__SET EXERCISE__. From the text below about the Archives Hub's distributed model, list every archival reference and URI form it quotes in describing the duplicate problem and the change to the URI pattern.

__EXCERPT TO READ__.
---

Back in 2008 the Archives Hub embarked upon a project to become distributed; the aim was to give control of their data to the individual contributors. Every contributor could host their own data by installing and running a ‘mini Hub’. This would give them an administrative interface to manage their descriptions and a web interface for searching.

Five years later we had 6 distributed ‘spokes’ for 6 contributors. This was actually reduced from 8, which was the highest number of institutions that took up the invitation to hold their own data out of around 180 contributors at the time.

The primary reason for the lack of success was identified as a lack of technical knowledge and the skills required for setting up and maintaining the software. In addition to this,  many institutions are not willing to install unknown software or maintain an unfamiliar operating system. Of course, many Hub contributors already had a management system, and so they may not have wanted to run a second system; but a significant number did not (and still don’t) have their own system. Part of the reason may institutions want an out-of-the-box solution is that they do not have consistent or effective IT support, so they need something that is intuitive to use.

The spokes institutions ended up requiring a great deal of support from the central Hub team; and at the same time they found that running their spoke took a good deal of their own time. In the end, setting up a server with an operating system and bespoke software (Cheshire in this case) is not a trivial thing, even with step-by-step instructions, because there are many variables and external factors that impact on the process. We realised that running the spokes effectively would probably require a full-time member of the Hub team in support, which was not really feasible, but even then it was doubtful whether the spokes institutions could find the IT support they required on an ongoing basis, as they needed a secure server and they needed to upgrade the software periodically.

Another big issue with the distributed model was that the central Hub team could no longer work on the Hub data in its entirety, because the spoke institutions had the master copy of their own data. We are increasingly keen to work cross-platform, using the data in different applications. This requires the data to be consistent, and therefore we wanted to have a central store of data so that we could work on standardising the descriptions.

The Hub team spend a substantial amount of time processing the data, in order to be able to work with it more effectively. For example, a very substantial (and continuing) amount of work has been done to create persistent URIs for all levels of  description (i.e. series, item, etc.). This requires rigorous consistency and no duplications of references. When we started to work on this we found that we had 100′s of duplicate references due to both human error and issues with our workflow (which in some cases meant we had loaded a revised description along with the original description). Also, because we use archival references in our URIs, we were somewhat nonplussed to discover that there was an issue with duplicates arising from references such as GB 234 5AB and GB 2345 AB. We therefore had to change our URI pattern, which led to substantial additional work (we used a hyphen to create gb234-5ab and gb2345-ab).

We also carry out more minor data corrections, such as correcting character encoding (usually an issue with characters such as accented letters) and creating normalised dates (machine processable dates).

In addition to these types of corrections, we run validation checks and correct anything that is not valid according to the EAD schema, and we are planning, longer term, to set up a workflow such that we can implement some enhancement routines, such as adding a ‘personal name’ or ‘corporate name’ identifying tag to our creator names.

These data corrections/enhancements have been applied to data held centrally. We have tried to work with the distributed data, but it is very hard to maintain version control, as the data is constantly being revised, and we have ended up with some instances where identifying the ‘master’ copy of the data has become problematic.

---

__EXTRACTED MATERIAL__.
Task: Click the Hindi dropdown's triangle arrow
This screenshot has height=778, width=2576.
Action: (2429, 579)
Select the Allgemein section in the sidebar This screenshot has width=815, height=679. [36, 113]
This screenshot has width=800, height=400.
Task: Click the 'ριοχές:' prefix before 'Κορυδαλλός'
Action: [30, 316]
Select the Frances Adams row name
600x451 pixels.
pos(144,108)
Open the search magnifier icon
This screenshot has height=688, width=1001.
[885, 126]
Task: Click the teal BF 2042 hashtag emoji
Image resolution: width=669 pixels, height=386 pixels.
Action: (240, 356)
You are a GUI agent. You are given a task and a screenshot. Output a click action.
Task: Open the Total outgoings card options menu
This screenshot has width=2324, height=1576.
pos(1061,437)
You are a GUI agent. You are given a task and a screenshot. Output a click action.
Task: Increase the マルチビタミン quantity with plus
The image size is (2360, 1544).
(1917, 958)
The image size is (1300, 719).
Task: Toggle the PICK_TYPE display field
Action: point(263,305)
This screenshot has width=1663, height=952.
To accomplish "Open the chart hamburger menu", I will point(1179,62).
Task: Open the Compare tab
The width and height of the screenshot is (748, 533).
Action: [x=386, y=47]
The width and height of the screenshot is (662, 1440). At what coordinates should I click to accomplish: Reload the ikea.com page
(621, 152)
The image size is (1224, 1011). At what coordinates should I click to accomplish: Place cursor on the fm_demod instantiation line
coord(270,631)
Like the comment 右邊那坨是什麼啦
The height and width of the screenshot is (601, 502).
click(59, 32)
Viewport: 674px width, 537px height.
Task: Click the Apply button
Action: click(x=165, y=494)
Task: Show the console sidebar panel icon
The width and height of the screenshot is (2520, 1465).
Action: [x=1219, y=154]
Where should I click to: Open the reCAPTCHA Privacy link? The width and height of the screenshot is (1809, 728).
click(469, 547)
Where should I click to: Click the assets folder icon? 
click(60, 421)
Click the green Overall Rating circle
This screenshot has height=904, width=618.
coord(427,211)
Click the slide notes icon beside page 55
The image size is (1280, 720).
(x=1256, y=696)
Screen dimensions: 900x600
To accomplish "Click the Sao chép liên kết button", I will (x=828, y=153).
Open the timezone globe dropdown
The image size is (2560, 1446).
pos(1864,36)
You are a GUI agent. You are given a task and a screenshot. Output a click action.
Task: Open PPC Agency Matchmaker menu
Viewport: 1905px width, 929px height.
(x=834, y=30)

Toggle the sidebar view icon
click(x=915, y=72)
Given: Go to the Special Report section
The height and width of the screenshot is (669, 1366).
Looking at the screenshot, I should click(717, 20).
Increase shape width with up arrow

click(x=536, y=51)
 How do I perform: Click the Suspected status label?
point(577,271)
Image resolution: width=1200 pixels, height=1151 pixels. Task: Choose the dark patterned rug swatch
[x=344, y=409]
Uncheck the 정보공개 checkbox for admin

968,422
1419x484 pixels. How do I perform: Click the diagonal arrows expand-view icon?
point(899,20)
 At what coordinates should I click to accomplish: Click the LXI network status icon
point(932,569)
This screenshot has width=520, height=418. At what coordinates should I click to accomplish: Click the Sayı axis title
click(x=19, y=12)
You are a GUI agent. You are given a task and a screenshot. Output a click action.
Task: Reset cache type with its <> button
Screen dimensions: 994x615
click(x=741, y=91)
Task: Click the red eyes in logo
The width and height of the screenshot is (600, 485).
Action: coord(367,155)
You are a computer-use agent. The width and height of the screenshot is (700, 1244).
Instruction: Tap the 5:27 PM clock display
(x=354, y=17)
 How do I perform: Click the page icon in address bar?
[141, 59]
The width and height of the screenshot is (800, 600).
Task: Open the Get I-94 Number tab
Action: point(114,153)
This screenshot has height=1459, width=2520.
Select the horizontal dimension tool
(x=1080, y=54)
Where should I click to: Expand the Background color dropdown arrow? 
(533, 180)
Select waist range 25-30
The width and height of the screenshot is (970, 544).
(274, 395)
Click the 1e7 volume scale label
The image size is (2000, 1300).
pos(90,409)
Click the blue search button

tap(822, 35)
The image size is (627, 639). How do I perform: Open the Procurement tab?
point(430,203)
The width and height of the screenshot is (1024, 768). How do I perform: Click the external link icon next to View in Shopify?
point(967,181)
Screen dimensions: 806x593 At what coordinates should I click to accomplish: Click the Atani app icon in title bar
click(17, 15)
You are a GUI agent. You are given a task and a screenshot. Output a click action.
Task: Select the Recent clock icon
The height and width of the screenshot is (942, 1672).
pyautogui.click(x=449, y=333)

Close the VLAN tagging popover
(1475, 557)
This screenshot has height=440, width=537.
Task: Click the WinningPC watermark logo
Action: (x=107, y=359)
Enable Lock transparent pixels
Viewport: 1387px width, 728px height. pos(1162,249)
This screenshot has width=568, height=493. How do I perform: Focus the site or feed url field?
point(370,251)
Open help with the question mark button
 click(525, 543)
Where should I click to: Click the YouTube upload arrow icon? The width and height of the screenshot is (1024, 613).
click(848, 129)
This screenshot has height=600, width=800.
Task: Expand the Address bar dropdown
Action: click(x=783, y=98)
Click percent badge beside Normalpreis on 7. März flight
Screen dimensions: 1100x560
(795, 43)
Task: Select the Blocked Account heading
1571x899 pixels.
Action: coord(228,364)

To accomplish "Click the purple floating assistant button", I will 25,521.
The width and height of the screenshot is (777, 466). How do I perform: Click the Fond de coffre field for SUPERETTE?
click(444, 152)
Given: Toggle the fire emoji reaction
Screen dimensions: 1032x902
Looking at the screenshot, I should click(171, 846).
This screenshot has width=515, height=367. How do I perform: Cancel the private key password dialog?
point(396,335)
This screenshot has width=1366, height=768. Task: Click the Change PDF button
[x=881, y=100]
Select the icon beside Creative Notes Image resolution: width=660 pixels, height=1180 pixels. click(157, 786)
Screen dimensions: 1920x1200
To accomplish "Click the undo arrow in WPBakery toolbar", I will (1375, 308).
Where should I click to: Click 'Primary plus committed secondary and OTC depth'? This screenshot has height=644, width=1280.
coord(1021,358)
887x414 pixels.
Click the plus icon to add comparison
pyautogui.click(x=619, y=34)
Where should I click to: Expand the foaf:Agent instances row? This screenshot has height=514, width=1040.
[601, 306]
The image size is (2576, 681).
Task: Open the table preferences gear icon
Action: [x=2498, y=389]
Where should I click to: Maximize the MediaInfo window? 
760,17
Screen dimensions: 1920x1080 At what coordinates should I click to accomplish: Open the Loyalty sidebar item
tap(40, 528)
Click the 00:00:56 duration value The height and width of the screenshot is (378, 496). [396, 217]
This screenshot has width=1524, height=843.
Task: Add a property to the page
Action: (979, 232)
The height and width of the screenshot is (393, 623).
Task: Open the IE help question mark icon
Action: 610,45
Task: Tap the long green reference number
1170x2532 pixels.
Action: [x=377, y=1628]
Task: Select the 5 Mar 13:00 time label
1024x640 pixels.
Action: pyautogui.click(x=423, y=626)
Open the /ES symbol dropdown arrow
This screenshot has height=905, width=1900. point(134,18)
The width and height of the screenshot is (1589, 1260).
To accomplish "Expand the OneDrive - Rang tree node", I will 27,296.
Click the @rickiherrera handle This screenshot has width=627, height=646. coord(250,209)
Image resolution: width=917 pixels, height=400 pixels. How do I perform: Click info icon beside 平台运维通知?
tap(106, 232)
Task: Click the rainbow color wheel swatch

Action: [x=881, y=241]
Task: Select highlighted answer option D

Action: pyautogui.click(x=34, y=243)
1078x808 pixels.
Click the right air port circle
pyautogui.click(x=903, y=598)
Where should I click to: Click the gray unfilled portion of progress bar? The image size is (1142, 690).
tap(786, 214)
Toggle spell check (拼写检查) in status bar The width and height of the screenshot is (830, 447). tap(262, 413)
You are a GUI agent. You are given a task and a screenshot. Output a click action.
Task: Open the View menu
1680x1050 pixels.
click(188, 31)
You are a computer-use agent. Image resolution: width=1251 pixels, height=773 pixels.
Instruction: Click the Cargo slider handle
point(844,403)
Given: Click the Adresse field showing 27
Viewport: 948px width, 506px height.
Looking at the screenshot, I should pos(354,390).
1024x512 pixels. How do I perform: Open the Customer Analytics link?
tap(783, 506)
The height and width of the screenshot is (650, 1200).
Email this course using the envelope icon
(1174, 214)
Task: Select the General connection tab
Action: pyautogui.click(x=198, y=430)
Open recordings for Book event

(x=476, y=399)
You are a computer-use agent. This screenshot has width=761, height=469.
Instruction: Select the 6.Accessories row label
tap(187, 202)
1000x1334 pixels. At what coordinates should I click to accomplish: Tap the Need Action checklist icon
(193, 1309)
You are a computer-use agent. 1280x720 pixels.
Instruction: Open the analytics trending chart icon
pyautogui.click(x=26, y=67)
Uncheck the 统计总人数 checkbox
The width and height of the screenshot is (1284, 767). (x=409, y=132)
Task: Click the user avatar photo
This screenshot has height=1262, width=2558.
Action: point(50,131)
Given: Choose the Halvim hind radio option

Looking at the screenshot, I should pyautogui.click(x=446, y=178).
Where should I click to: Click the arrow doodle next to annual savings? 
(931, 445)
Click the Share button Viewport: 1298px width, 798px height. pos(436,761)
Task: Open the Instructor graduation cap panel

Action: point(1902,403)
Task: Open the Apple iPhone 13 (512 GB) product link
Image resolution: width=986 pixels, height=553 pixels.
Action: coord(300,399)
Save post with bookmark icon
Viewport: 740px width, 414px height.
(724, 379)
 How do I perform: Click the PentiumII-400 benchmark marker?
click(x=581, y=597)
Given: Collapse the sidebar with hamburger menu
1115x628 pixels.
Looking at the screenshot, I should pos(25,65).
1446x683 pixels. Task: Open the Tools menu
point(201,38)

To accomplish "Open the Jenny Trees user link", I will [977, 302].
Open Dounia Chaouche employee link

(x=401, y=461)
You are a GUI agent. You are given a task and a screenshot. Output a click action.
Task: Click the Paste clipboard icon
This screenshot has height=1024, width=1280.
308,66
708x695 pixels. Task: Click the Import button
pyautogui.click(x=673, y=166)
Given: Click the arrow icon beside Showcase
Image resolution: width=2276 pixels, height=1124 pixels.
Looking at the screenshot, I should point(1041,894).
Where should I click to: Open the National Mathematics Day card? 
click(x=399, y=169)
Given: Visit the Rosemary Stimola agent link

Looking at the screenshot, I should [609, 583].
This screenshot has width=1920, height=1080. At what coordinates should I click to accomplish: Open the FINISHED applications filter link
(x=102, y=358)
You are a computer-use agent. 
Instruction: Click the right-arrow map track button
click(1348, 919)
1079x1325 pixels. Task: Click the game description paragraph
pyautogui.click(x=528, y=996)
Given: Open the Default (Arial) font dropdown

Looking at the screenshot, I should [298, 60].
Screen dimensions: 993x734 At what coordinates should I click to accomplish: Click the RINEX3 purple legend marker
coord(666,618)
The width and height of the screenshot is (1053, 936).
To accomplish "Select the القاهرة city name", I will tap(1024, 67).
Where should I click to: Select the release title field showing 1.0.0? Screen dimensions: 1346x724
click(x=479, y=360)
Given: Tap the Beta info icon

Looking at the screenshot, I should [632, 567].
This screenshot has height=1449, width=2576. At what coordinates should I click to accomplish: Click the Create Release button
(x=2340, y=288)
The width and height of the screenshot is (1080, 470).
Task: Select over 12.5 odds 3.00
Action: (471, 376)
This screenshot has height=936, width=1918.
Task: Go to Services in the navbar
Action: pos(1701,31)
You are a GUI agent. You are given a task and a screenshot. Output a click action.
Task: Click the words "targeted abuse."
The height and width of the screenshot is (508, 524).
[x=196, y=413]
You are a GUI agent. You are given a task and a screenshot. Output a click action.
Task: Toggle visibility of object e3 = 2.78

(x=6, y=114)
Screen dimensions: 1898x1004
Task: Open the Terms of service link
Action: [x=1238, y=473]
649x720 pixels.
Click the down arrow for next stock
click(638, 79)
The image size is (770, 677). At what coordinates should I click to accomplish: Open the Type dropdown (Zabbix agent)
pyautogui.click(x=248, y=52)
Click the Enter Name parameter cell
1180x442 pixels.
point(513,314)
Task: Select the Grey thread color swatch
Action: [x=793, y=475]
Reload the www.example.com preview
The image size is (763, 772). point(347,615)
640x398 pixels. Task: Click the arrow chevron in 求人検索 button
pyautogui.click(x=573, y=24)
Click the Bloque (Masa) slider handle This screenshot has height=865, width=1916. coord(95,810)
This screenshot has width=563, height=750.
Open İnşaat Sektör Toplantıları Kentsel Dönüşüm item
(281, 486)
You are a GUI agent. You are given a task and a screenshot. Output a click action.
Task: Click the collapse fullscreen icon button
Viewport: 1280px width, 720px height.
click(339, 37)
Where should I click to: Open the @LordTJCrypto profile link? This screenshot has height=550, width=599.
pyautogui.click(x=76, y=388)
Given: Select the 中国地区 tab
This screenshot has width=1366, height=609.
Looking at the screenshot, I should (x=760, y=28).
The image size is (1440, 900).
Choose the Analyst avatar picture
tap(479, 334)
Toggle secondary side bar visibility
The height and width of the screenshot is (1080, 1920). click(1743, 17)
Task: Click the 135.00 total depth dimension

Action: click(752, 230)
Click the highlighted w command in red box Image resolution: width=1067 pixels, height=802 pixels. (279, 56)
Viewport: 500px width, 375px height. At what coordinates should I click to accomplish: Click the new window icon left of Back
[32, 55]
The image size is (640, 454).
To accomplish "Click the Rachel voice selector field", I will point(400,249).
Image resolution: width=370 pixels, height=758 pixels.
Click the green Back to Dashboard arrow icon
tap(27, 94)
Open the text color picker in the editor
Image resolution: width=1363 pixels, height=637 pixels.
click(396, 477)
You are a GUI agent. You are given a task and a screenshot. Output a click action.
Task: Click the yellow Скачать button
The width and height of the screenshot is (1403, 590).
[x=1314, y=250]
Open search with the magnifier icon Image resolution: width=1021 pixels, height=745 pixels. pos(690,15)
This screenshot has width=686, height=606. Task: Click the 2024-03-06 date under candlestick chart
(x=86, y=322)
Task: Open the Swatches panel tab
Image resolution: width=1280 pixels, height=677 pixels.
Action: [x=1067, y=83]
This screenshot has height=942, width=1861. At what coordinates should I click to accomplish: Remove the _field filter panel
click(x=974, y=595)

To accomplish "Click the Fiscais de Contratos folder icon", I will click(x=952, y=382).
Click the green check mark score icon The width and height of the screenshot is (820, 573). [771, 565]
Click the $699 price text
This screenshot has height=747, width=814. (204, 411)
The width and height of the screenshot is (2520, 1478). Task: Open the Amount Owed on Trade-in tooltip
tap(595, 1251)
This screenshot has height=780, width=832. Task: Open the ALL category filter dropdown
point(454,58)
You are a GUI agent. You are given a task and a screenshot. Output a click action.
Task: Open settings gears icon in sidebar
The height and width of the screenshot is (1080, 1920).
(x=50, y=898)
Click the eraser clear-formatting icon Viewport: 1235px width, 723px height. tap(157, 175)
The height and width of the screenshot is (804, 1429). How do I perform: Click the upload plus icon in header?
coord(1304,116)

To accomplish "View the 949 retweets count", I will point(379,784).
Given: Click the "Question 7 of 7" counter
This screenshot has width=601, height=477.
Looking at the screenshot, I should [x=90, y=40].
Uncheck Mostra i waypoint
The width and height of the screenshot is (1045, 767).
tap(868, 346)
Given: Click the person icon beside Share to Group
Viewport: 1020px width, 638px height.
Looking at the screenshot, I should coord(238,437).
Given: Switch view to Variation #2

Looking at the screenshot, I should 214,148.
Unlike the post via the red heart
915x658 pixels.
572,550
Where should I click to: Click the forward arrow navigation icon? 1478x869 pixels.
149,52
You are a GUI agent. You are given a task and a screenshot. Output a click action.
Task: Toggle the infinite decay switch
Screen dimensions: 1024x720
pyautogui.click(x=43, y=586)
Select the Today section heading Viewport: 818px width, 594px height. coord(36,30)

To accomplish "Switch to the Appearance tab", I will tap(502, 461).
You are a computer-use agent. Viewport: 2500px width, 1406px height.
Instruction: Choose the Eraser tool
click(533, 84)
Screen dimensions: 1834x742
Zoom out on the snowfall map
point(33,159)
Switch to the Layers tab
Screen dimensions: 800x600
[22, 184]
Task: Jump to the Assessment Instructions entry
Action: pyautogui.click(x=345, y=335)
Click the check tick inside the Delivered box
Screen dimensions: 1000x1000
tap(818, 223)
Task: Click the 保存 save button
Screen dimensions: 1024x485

---

__WORKED SOLUTION__.
- GB 234 5AB
- GB 2345 AB
- gb234-5ab
- gb2345-ab